Tom Craddock won the Premiership bowling prize and was the League’s leading wicket-taker, which won him the Jack Gledhill Trophy as the top young player in the League for the second successive year, while Max Joice won the League’s top batting award after a brilliant season brought him more than 1,110 runs.

However, it was one of the club’s more established players who did the damage on the last day of the season, when pace bowler Harlon Haye ripped the Holmfirth innings apart with the best return of anyone in the League all season (9-60) before Joice finished the season as he started with an unbeaten 47, backed up by Simon Kelly (35) to secure victory and with it, the title.

Joice’s former team Skelmanthorpe had been celebrating earlier in the season when they lifted the Romida Sykes Cup (played at Honley) when Qaiser Rashid and Wasim Jaffer both notched centuries in the eight-wicket win over Delph & Dobcross.

Rashid won the man-of-the-match award for his all-round contribution, but it was Jaffer who went on to etch his name in the League record books when he became the first batsmen ever to top 2,000 runs in a season.

The former Indian Test opener finished with 2,083 (ave 94.68) to post a record that will probably never be beaten.

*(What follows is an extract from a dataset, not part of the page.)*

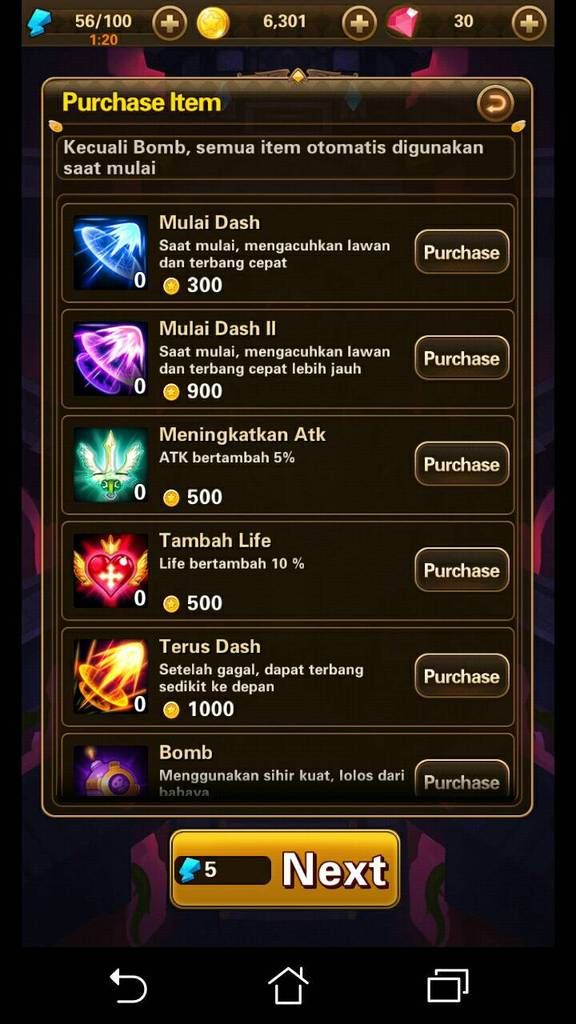Tap the plus icon next to 6,301 coins
This screenshot has height=1024, width=576.
359,24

Kexborough, who finished as runners-up to Shelley in the Frank Platt Championship left the league at the end of the season instead of taking their earned promotion spot, leaving the Drakes Executive to rule that only one team would be promoted (Shelley) and only one relegated (Holmfirth) giving Barkisland a last-minute reprieve as the team who finished next-to-bottom.

Hall Bower, similarly escaped the drop into the Cedar Court Conference, troubled Micklehurst the only team going down there, to be replaced by champions Paddock and runners-up Emley Clarence.

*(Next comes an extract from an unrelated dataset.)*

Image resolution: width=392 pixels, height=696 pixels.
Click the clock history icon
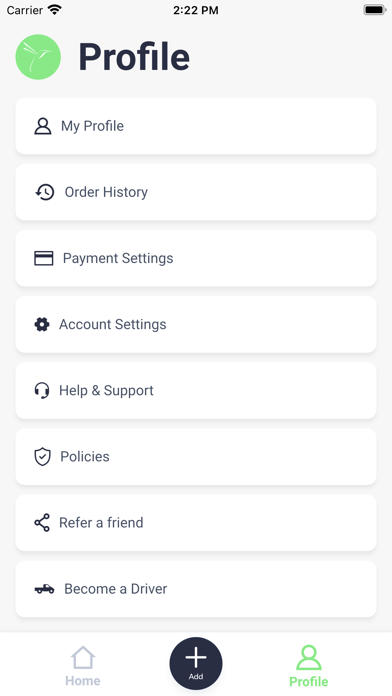click(x=44, y=192)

Externally, the two biggest success of the summer fell to the League’s Under 21 side, who lifted the White Rose Trophy after coach Norman Clee and skipper Craig Fletcher steered their side to victory over the North Yorkshire and South Durham League in the final.

Meanwhile, Scholes, the 2009 League champions, pulled off a magnificent victory over a mighty York side to win the Black Sheep Yorkshire Champions Trophy for the first time in the club’s history.

Mohammed Shahnawaz was the star turn for Scholes as he led them to respectability with a knock of 59, batting at No10, and then rocked the Yorkshire League favourites with a four for 25 return (helped by five victims for stumper Richard Holmes) to deliver a 42-run win for James Noble’s plucky side.

Central League side Cawthorne were elected into the League to replace Kexborough for 2011.